TO DO:
Please copy exactly the part of the records below that opens with the line containing "Task: Click the Condition Requirements label" and closes with the line containing "Where should I", leaving out any pictures.

DATA TO PROCESS:

_____

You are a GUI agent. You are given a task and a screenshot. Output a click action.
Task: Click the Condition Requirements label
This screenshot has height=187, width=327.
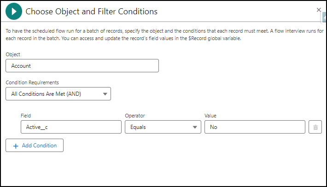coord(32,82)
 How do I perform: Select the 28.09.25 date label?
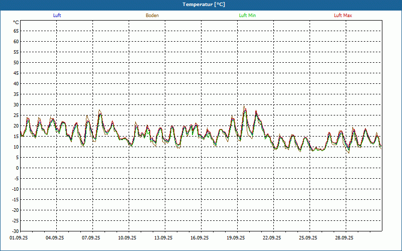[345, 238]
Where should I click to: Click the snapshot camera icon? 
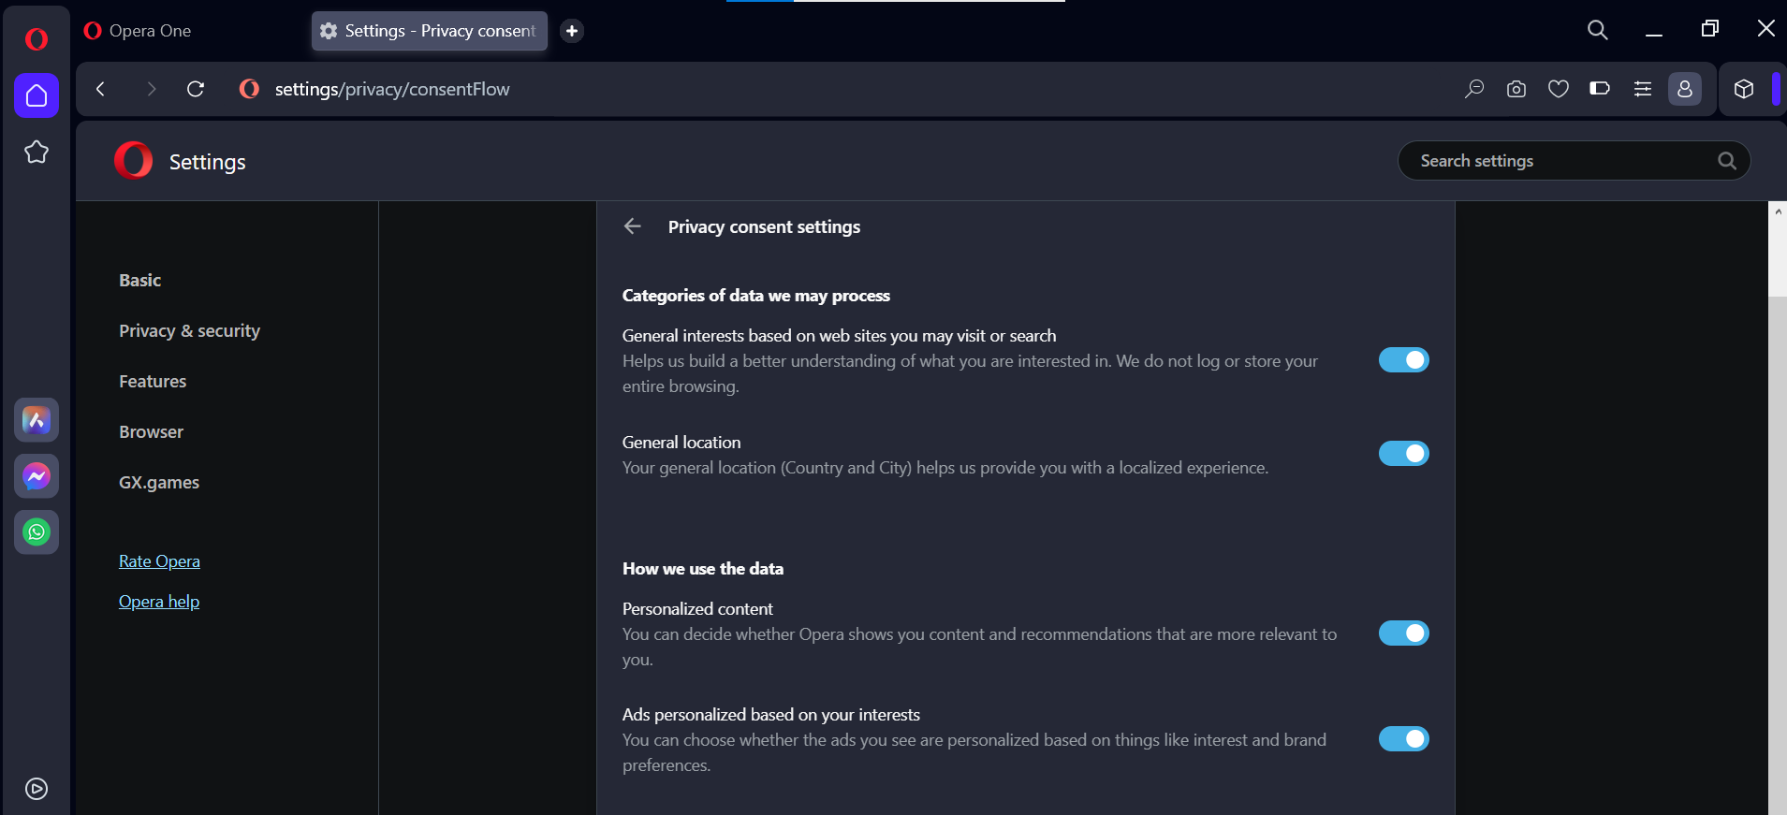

_____

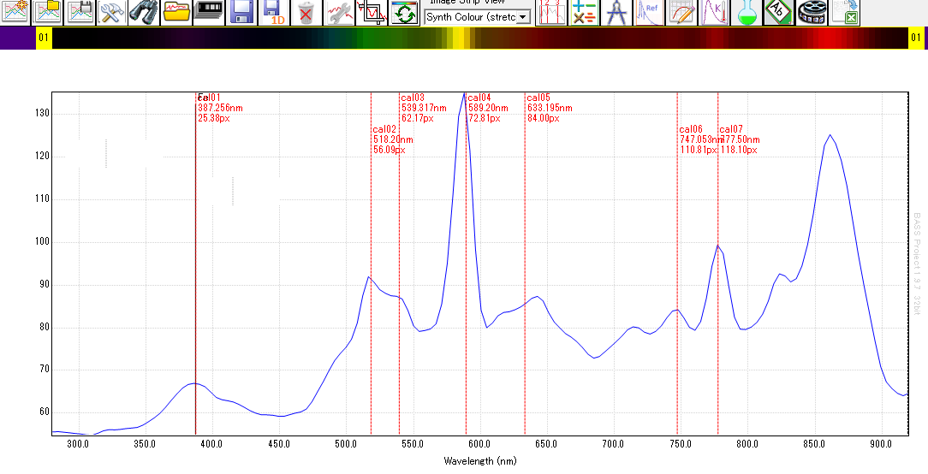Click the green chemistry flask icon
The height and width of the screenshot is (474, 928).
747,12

_____

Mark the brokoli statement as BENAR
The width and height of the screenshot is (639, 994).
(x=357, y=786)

_____

ANSWER SECTION:
Task: Click the Condition Requirements label
This screenshot has height=187, width=327.
coord(32,82)
 How do I perform: Select the 28.09.25 date label?
[345, 238]
Where should I click to: Click the snapshot camera icon? 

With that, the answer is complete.